Matt Roberts is being recognized as the Miami Valley Baseball Coaches Association Assistant Coach of the Year on February 1st in Fairborn. Last year, Mike Schilling was inducted into the Miami Valley Coaches Hall of Fame.
Those honors reflect individual excellence. But inside the Butler baseball program, they are viewed as something larger — affirmation of a standard that has been upheld daily, often without outside attention.
“We are very lucky to have this veteran quality of coaching on our staff,” Dues said.
That experience anchors the program. Schilling’s Hall of Fame career speaks to a lifetime spent teaching the game the right way. Bardonaro and Roberts have become synonymous with preparation, accountability, and detail — the traits that turn talented teams into contending ones.
Around them is a group that continues to grow the program forward. Varsity assistants John Myers, Dusty Lewis, and Shawn Grider bring energy and perspective to a staff that values both tradition and evolution.
“We are also blessed to have quality younger coaches to round out our varsity staff,” said Dues.
That same balance extends throughout Butler baseball. Veteran coaches Taylor Fisher and Doug Herzog guide the JV-A team, while younger coaches Bitty Hendricks and Derek Whip lead JV-B.
Development is not an afterthought here. It is part of the design.
Professional player Damon Dues adds another layer, spending his offseason sharing his experience with Butler players — reinforcing that learning never stops, regardless of level.
“I can’t imagine a better staff of coaches at the high school level,” Dues said.
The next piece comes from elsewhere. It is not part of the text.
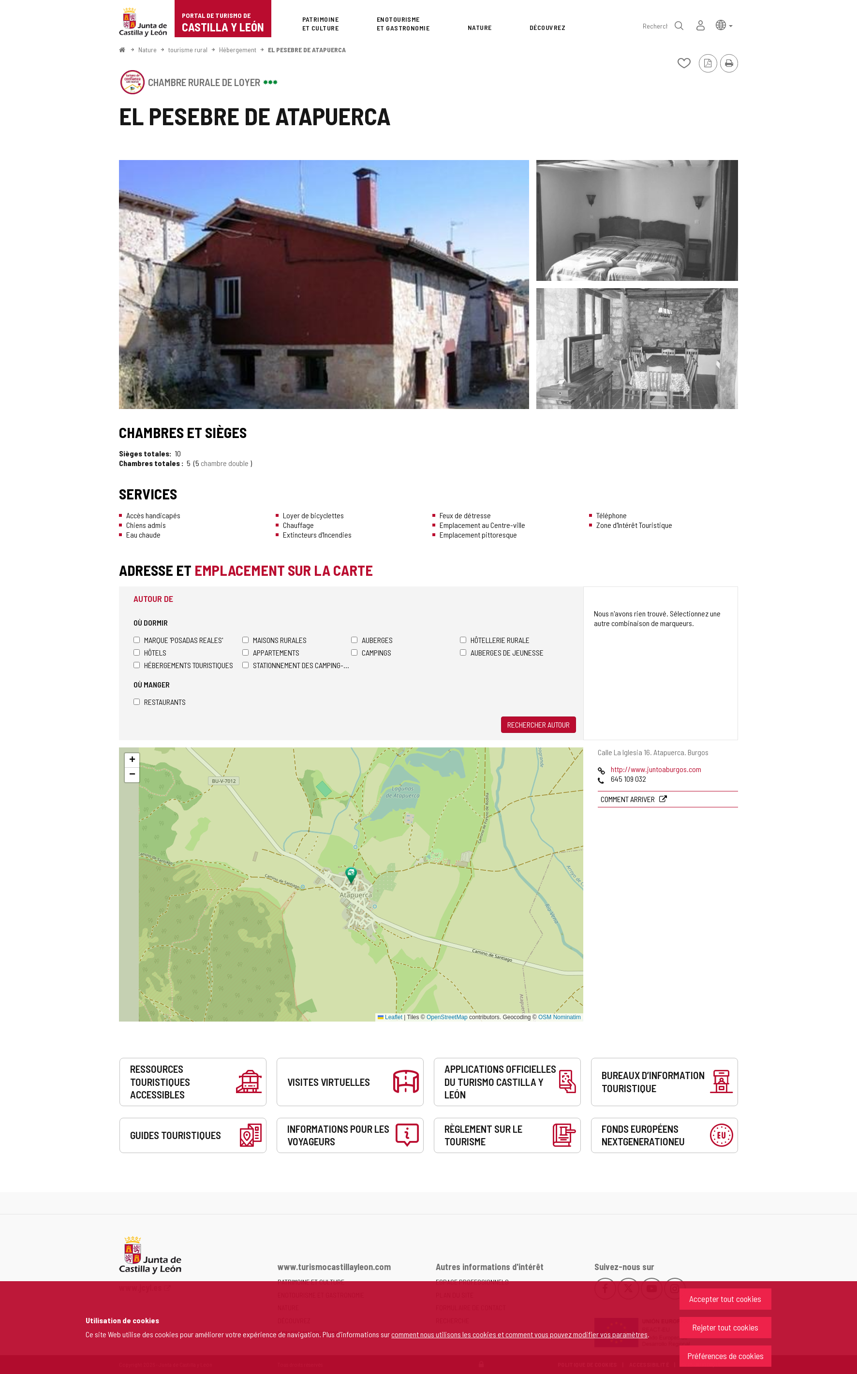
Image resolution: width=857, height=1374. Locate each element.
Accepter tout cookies (725, 1298)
What makes the group special is not just the resumes, or even the awards. It is in the passion and the time. The hours. The consistency. The shared understanding of what Butler baseball is supposed to be.
“These guys put countless hours into our program and is a huge reason for the success we have had,” Dues said. “Not only that but we are a band of brothers that makes our time together even more special.”
That bond shows itself in small ways — in how practices are run, in how players respond to instruction, in how success is handled without excess. It is the product of a staff that values work over recognition.
“I could never thank this staff enough for their time, energy and the great bond we have created,” Dues said.
Work Wins may read like a simple phrase. At Butler, it is a reflection of a coaching staff that has spent decades proving it true — one practice, one player, and one season at a time.